If describing the Beethoven as a “taster” work might be a slight stretch, it certainly applies to Richard Strauss’s Cello Sonata in F major, Op.6. Strauss began writing the work at the age of just 17 — an age when most young men are taking their first tentative steps into adulthood via their local pub.


The opening Allegro con brio was full of energy and passion. The roles of both players are very much equal, and Lowe and Gutman clearly relished the challenges. What struck me most was the orchestral nature of the writing: thick textures and an expansive Romantic atmosphere, especially in the development section. Like the opening movement, the closing Finale: Allegro vivo featured exhilarating quickfire exchanges and extended virtuoso passages, particularly for the cello. The exhilarating dash to the finish line was genuinely thrilling.


Yet it was the warm intimacy of the central Andante ma non troppo that left the strongest impression. Here, Tim Lowe’s melodic playing glowed, amplified and sustained by Stephen Gutman’s tender support. But the partnership was very much one of equals, and the two players complemented each other superbly.


Camille Saint-Saëns’s Cello Sonata No.1 in C minor, Op.32 (1872), is surely one of the great Romantic works for cello and piano.


The performers instinctively projected the dark, turbulent character of the opening Allegro. Lowe’s playing possessed the necessary dramatic nobility, while Gutman’s piano drove the music forward with urgency and weight. The dialogue between the performers was powerful, while the sudden bursts of lyricism and the virtuosity of the closing passages fully convinced. Much the same could be said of the closing Allegro moderato, this time propelled by an almost relentless rhythmic momentum.
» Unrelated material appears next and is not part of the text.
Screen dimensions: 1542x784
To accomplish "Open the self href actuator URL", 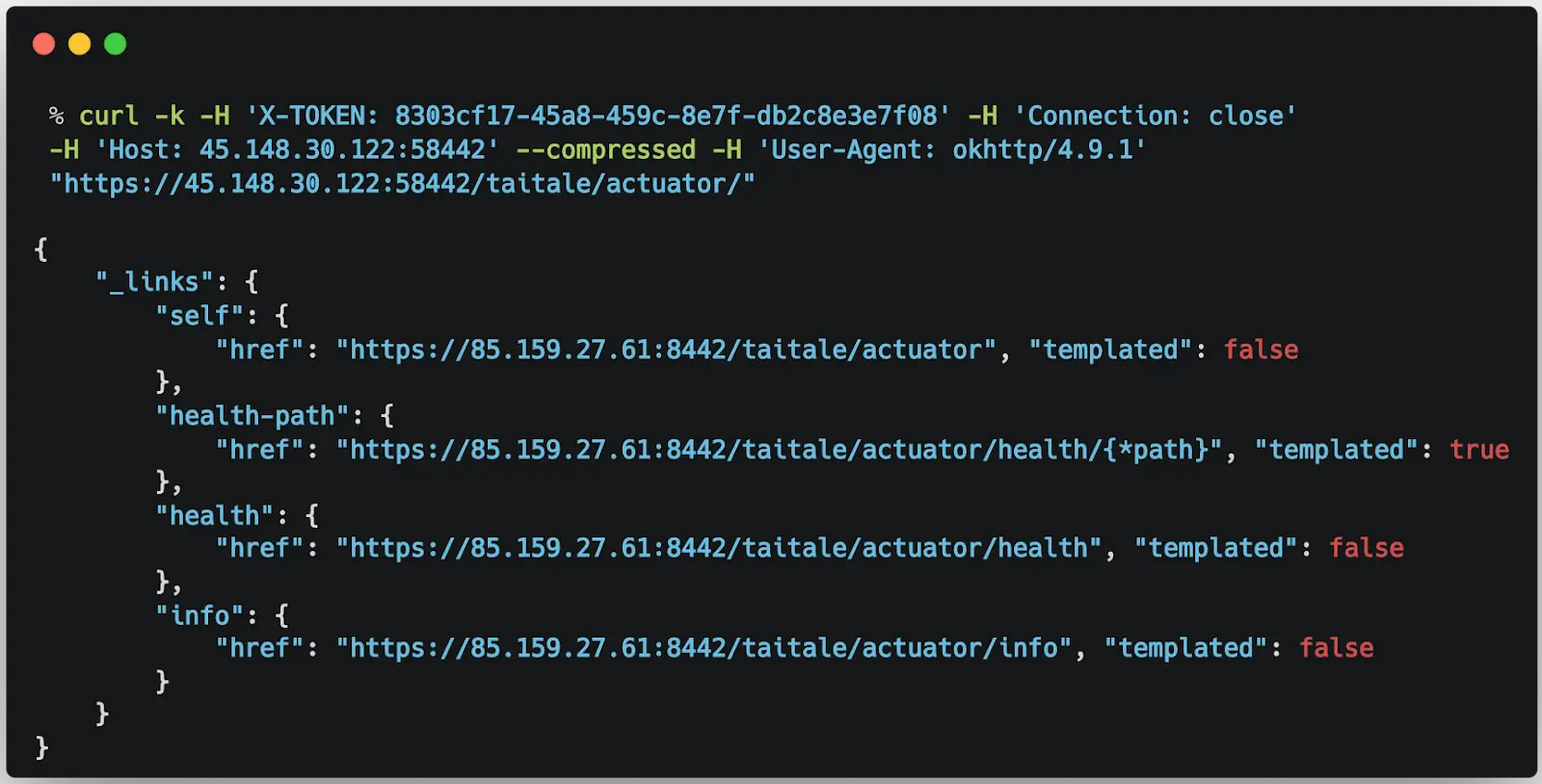I will (665, 350).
Echoes of Beethoven? Maybe.


Once again, however, it was the central Andante tranquillo sostenuto that made the deepest impression. The sheer elegance of the playing was genuinely delightful.


One of the most striking features of the work was the dramatic use of the cello’s lowest string — the C string. The sound Lowe produced was dark and resonant, creating an almost orchestral quality throughout the sonata, and not just in the outer movements. In the Andante, that darker quality softened into warmth — a kind of chocolate-rich intimacy that proved utterly seductive.


This is a typical characteristic of Tim Lowe’s instrument – the cello made by Carolus Tononi in Bologna in 1716 – and it may also explain the occasional blurring of the pitch centre in the higher positions.


The programme closed with Robert Schumann’s Adagio and Allegro, Op.70, surely one of the finest short chamber works of the Romantic era. Originally written in 1849 for horn and piano, it was later rearranged — with Schumann’s blessing — by the cellist Friedrich Grützmacher for cello and piano. I’m glad he did, because Lowe’s warm cello tone drew out and intensified the yearning quality of the Adagio. Both players shaped the movement beautifully, capturing its introspective character with real sensitivity.


The pivotal transition to the explosive energy of the Allegro was entirely convincing. Schumann marks the music Rasch und feurig (“Fast and fiery”), and indeed it was. Lowe’s cello playing displayed a dazzling, heroic character, filled with sweeping runs, dramatic leaps and sharp exchanges with Gutman at the piano. What really elevates the movement, though, is the brief glimpse back towards the earlier tenderness — a fleeting glance over the shoulder before the inevitable drive towards the triumphant conclusion.


I don’t usually like encores. They are almost invariably unnecessary, creating a self-indulgent buffer that obscures the impact of a concert’s true ending.


But I really did like this one: Schumann’s Five Pieces in Folk Style (Fünf Stücke im Volkston), Op.102, No.2 (Langsam). A sublime melody, beautifully played, reminding me why I fell in love with Robert Schumann’s music all those years ago.